Памятник крестоносцу - Кронин Арчибальд Джозеф. Страница 57

— Вы живете здесь совсем одна?

— Одна. И, как видите, я слепая.

— Значит, вы… вы сами управляетесь со всем хозяйством?

— Да. Вот бобы выращиваю. Как-то живу.

Она умолкла. Стефен тоже не произносил ни слова, и она медленно повернулась и, тяжело ступая, шаркая широкими ступнями, пошла прочь.

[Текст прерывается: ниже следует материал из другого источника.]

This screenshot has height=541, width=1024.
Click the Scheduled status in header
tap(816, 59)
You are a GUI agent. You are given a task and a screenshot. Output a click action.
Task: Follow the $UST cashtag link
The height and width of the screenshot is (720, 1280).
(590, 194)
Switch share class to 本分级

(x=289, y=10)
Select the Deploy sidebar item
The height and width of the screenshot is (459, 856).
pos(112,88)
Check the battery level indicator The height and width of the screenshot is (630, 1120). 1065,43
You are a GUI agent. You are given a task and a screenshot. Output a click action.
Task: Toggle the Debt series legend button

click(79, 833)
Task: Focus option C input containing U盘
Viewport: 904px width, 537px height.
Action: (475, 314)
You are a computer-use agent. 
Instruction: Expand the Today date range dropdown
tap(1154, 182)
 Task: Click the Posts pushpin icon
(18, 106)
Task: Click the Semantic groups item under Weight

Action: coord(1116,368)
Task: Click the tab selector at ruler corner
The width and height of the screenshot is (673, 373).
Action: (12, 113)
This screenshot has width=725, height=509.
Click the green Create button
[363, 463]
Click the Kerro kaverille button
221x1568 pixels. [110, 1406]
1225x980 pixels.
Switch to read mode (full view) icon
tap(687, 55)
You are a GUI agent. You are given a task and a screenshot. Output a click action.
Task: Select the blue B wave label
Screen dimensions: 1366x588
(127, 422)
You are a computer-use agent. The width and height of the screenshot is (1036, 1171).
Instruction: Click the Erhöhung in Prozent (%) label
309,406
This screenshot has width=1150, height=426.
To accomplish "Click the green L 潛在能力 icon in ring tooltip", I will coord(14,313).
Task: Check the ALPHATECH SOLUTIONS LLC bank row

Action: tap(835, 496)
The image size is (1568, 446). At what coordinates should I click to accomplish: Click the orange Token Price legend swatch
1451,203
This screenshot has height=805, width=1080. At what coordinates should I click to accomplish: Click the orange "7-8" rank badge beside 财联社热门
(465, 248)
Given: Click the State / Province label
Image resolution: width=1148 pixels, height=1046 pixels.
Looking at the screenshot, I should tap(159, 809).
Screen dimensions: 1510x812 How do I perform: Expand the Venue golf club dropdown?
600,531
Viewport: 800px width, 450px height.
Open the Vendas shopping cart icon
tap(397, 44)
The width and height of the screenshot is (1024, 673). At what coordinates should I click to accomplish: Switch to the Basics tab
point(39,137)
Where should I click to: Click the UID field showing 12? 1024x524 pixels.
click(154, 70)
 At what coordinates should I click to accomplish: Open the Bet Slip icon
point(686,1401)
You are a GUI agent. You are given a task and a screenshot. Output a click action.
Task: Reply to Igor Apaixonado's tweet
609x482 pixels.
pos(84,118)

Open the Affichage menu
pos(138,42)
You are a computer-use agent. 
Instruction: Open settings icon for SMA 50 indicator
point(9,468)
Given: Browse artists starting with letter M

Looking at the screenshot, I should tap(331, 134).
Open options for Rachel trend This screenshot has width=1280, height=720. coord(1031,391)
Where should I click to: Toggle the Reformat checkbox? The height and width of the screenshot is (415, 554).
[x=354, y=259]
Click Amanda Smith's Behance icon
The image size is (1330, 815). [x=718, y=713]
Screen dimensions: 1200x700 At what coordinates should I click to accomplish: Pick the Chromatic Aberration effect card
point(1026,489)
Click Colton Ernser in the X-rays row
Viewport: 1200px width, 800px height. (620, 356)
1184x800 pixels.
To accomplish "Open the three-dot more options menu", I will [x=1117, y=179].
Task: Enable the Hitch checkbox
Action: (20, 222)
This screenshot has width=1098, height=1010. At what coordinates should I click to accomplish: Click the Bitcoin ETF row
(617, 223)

Стефен отнес миску с похлебкой Пейра и, приподняв больного, стал уговаривать его немного поесть, но после двух-трех ложек вынужден был отступиться. Жером стал капризничать и с досадой отпихивать от себя ложку. Осмотреть ногу он тоже не дал. Лампа горела тускло, и все же он жаловался, что свет режет ему глаза. Вскоре он впал в полуобморочное состояние и все твердил, чтобы его оставили в покое. «Что делать? — думал Стефен. — Мы совершили такой долгий путь, нельзя же теперь складывать оружие! Но утром он будет уже не в силах отправиться дальше, да и ослик еле держится на ногах». И тут же Стефен вспомнил про похлебку доброй женщины: она не должна пропасть даром. Усевшись за стол под мигающей лампой, он торопливо принялся глотать густую похлебку, не сводя настороженного взгляда с больного, который все время что-то бормотал в полусне. Это была славная похлебка, но Стефен не мог ее оценить — он неотступно думал о том, как помочь Пейра. Затем, взяв пустую миску, направился к дому. Женщина вышла на его стук.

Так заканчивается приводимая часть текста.